The content team was made up of Leanne Campbell (Manager/Curator, Coeur d’Alene Tribe Historic Preservation Program, and project Co-Pi), Rodney Frey (Professor of Ethnography, University of Idaho, and project Co-Pi), CarylDene Swan (Hndesnet Historical Testimony, Coeur d’Alene Tribe Historic Preservation Program), Michelle Clark (Coeur d’Alene Tribe Language Program), Audra Vincent (Manager, Coeur d’Alene Tribe Language Program), and the elders of the Coeur d’Alene Tribe, of the past and today.

The original inception and guidance for this project came from Alfred Nomee (Director of Natural Resources and Tribal Council member), Quanah Matheson (Director of Cultural Resources), Leanne Campbell (Cultural Resources), Tiffany Allgood (Director of Environmental Programs), Steven Daley-Laursen (UI Natural Resources) and Rodney Frey (UI Ethnography). 

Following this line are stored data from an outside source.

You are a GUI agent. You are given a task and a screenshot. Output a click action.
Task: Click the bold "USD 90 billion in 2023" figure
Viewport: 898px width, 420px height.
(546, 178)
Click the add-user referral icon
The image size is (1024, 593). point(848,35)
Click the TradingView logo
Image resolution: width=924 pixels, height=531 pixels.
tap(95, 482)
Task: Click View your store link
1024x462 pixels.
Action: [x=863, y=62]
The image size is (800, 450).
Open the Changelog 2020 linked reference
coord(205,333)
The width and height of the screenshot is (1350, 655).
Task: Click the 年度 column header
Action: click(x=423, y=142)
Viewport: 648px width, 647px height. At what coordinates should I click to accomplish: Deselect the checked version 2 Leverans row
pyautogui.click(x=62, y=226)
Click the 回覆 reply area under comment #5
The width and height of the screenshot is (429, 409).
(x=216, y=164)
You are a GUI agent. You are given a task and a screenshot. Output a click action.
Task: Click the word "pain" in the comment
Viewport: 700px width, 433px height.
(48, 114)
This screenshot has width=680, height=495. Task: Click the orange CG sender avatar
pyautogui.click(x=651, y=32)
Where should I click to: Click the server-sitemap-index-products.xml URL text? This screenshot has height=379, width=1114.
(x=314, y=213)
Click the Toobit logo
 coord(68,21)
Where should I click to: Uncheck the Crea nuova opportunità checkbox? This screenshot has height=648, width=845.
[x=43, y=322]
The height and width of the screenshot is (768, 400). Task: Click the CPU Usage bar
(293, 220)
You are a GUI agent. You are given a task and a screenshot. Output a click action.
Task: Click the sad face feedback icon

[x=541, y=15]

The voices heard in the 3-D Landscape were provided by Michelle Clark, James LaSarte-Whistocken, Joey Lenoir, Cheffrey Sailto, Elsie Wilson, Kris Roby, Susan Cleveley and Brian Cleveley.  The voice heard on the web pages was provided by Audra Vincent.

The "virtual world wizard" was Brian Cleveley (Senior Instructor, Virtual Technology & Design program, University of Idaho).

From the University of Idaho's Northwest Knowledge Network were Jeremy Kenyon (research and metadata librarian, and project Co-Pi), Greg Goldberg (Partnership Manager), Marisa Guarinello (environmental data manager), David Vollmer (web application developer), and Steven Daley-Laursen (Professor of Natural Resources, providing administrative oversight for this project).

For current data on climate change projections in the inland Northwest we are indebted to John Abatzoglou (Associate Professor of Geography, University of Idaho).

For their insights and expertise in developing the legal protocol for this project were Casey Inge (attorney for the University of Idaho) and Tyrel Stevenson (attorney for the Coeur d'Alene Tribe).

All images were used by permission or are part of the public domain. Individual image attribution was not included, reflective of the collective, timeless nature of hnkhwelkhwlnet.

We also want to acknowledge the ground breaking work, Never Alone, developed by the Iñupiaq of Alaska, bringing Indigenous storytelling and culture to a world-audience through this gaming experience.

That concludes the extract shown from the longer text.